Document excerpt
::::

My experiences with my husband’s condition of dementia have given me some things to share about the legal side of caregiving. Being knowledgeable about this area began, or in some cases should have begun, before I became a caregiver.
How Much Do You Know?
I’ve always known it was important to have some knowledge of our financial standing. I knew where our bank accounts were, what credit accounts we had and what our income/expense ratio was like. I even paid a lot of the bills. But most of our financial business had been started in the husband’s name, so ever since his diagnosis, it has been constant work to gain decision making access in all these areas. How many times have I heard the question “What is the primary account holder’s SS#/birthdate/password/pin?” Especially for a spouse or family member who becomes a caregiver, these facts should become part of the records that you keep. You will use them a lot.
Not only was I trying to gain decision making access – that was hard enough – I was also selling a home and moving to another part of the country. Changing addresses with banks and credit companies, getting new residence established, new driver’s license and car insurance, new health insurance and wrapping up our financial life in Florida. My husband was able to help a little but was struggling with his health problems. As a spouse, taking on the role of a caregiver, I had a lot to learn.

::::

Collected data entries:
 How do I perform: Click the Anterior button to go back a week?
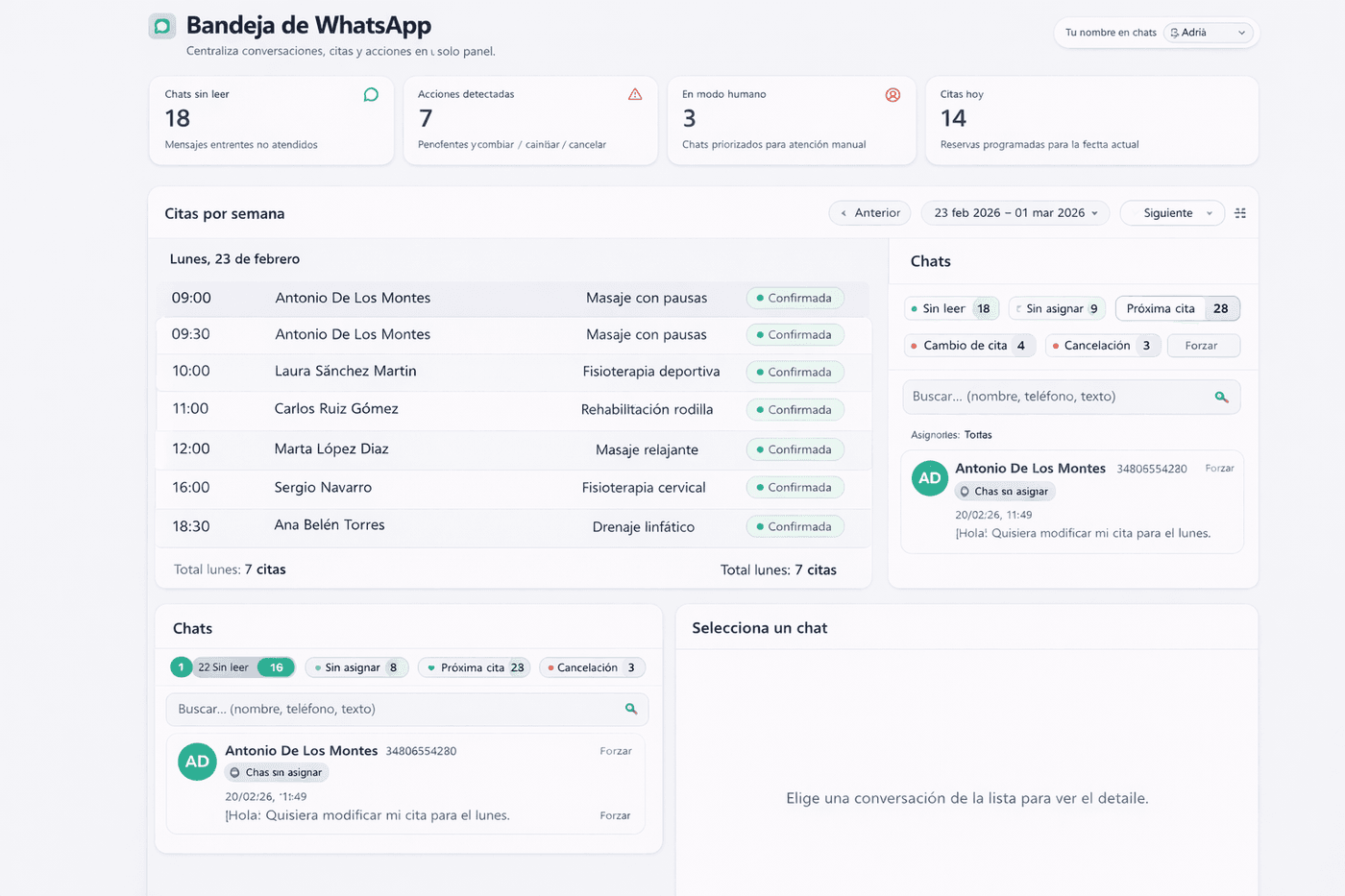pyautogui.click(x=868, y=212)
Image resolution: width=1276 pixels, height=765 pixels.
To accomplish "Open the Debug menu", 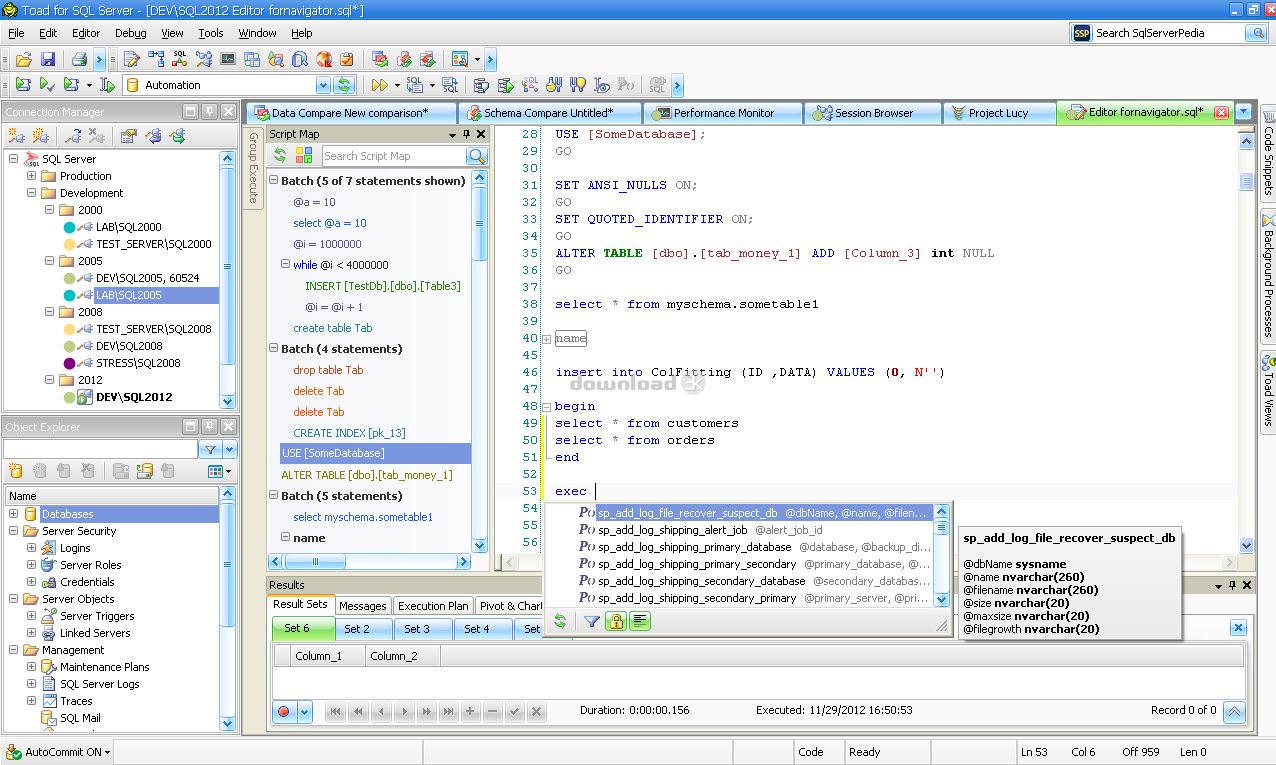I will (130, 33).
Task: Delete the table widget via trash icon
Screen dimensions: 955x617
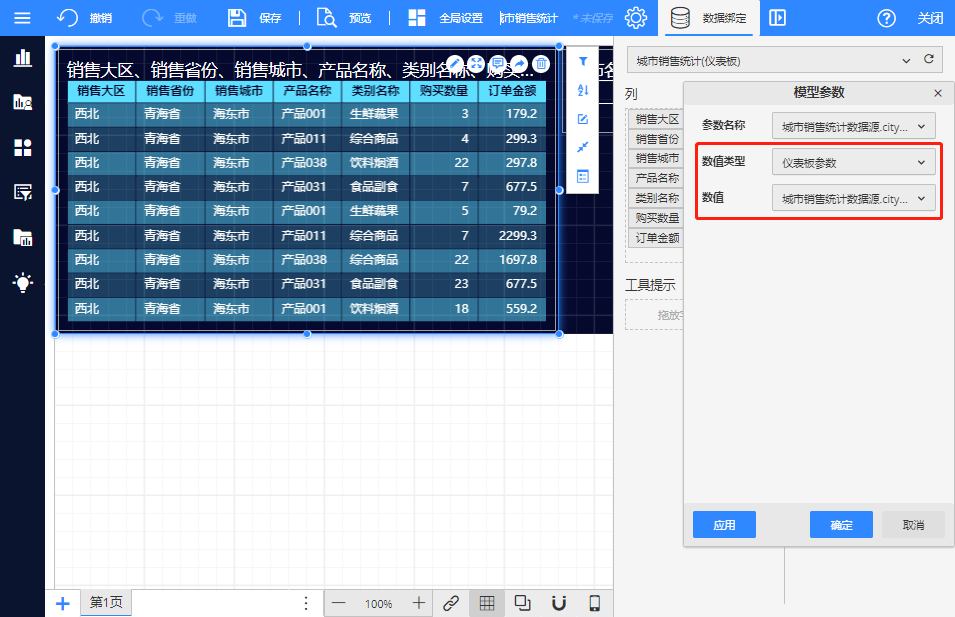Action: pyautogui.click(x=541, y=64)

::::

Work order A
According to the essay on caregiving, in whose name had most of the couple's financial business been started?
Work order B
In the essay on caregiving, which details about the primary account holder does the writer say she was asked for many times? List each one.
Work order C
Carry on writing the essay on caregiving from the point where it stops.

Reply A
In the husband's name.

Reply B
SS#, birthdate, password, pin

Reply C
And don’t even let me get started on income tax…
Legal Help or DIY?
I know that legal advice is expensive these days but if it can be afforded it is great peace of mind to have an expert do these documents. There are elder attorneys who know how to cover all the bases, especially with government programs that you might want or need to help pay for care. I was especially concerned since my husband had a condition that could possibly require long-term care in the future.
If you are caregiver for a family member, help them understand how important it is to have a will. People usually know this but it is so commonly put off. Even young people who have assets or dependents need to have a will.
We had done simple wills with Legal Zoom years before but knew it was time to get them updated. In our minds, having our affairs clearly identified and our wishes concerning them spelled out in a legal document is a gift to our daughters who will likely survive us. Having a Will, Durable Power of Attorney for Finances, and other legal documents ensure that our wishes will be carried out. So, I ask, do you have a will?
Advanced Health Care Directives
Some documents such as Advanced Health Care Directives, and Durable Power of Attorney for Health Care (POA) are the next step. Most medical institutions will ask if you have these, which is a clue as to how important they can be, especially for caregivers. Without them, someone other than you will be making decisions for your family member. These documents need to be in place before they are needed, and only come into play when the owner can no longer make decisions for themselves.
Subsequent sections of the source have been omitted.